__MATERIAL ZUR AUFGABE__.
▬▬▬▬▬▬

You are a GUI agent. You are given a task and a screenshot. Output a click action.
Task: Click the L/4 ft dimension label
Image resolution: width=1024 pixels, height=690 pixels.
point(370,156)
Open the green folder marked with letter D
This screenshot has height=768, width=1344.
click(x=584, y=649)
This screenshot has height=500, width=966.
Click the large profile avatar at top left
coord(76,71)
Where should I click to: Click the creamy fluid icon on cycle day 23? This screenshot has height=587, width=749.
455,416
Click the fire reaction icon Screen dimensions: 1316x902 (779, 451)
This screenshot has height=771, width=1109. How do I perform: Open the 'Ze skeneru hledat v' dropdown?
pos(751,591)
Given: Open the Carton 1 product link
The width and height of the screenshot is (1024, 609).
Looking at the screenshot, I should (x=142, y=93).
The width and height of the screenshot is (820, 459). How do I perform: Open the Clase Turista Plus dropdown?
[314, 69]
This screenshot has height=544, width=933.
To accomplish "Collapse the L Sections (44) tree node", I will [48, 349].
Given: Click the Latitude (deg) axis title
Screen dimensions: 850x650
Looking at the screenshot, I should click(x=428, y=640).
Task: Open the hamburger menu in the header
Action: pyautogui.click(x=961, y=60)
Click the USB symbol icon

▬▬▬▬▬▬

Setze sämtliche Zeilen der Auflistung oben als Markdown-Tabelle mit den Spalten „Nr.“ für die fortlaufende Nummer und „Zeile“ für den Wortlaut. Leerzeilen lässt du dabei weg.

__ERGEBNIS DER AUFGABE__.
| Nr. | Zeile |
|---|---|
| 1 | You are a GUI agent. You are given a task and a screenshot. Output a click action. |
| 2 | Task: Click the L/4 ft dimension label |
| 3 | Image resolution: width=1024 pixels, height=690 pixels. |
| 4 | point(370,156) |
| 5 | Open the green folder marked with letter D |
| 6 | This screenshot has height=768, width=1344. |
| 7 | click(x=584, y=649) |
| 8 | This screenshot has height=500, width=966. |
| 9 | Click the large profile avatar at top left |
| 10 | coord(76,71) |
| 11 | Where should I click to: Click the creamy fluid icon on cycle day 23? This screenshot has height=587, width=749. |
| 12 | 455,416 |
| 13 | Click the fire reaction icon Screen dimensions: 1316x902 (779, 451) |
| 14 | This screenshot has height=771, width=1109. How do I perform: Open the 'Ze skeneru hledat v' dropdown? |
| 15 | pos(751,591) |
| 16 | Given: Open the Carton 1 product link |
| 17 | The width and height of the screenshot is (1024, 609). |
| 18 | Looking at the screenshot, I should (x=142, y=93). |
| 19 | The width and height of the screenshot is (820, 459). How do I perform: Open the Clase Turista Plus dropdown? |
| 20 | [314, 69] |
| 21 | This screenshot has height=544, width=933. |
| 22 | To accomplish "Collapse the L Sections (44) tree node", I will [48, 349]. |
| 23 | Given: Click the Latitude (deg) axis title |
| 24 | Screen dimensions: 850x650 |
| 25 | Looking at the screenshot, I should click(x=428, y=640). |
| 26 | Task: Open the hamburger menu in the header |
| 27 | Action: pyautogui.click(x=961, y=60) |
| 28 | Click the USB symbol icon |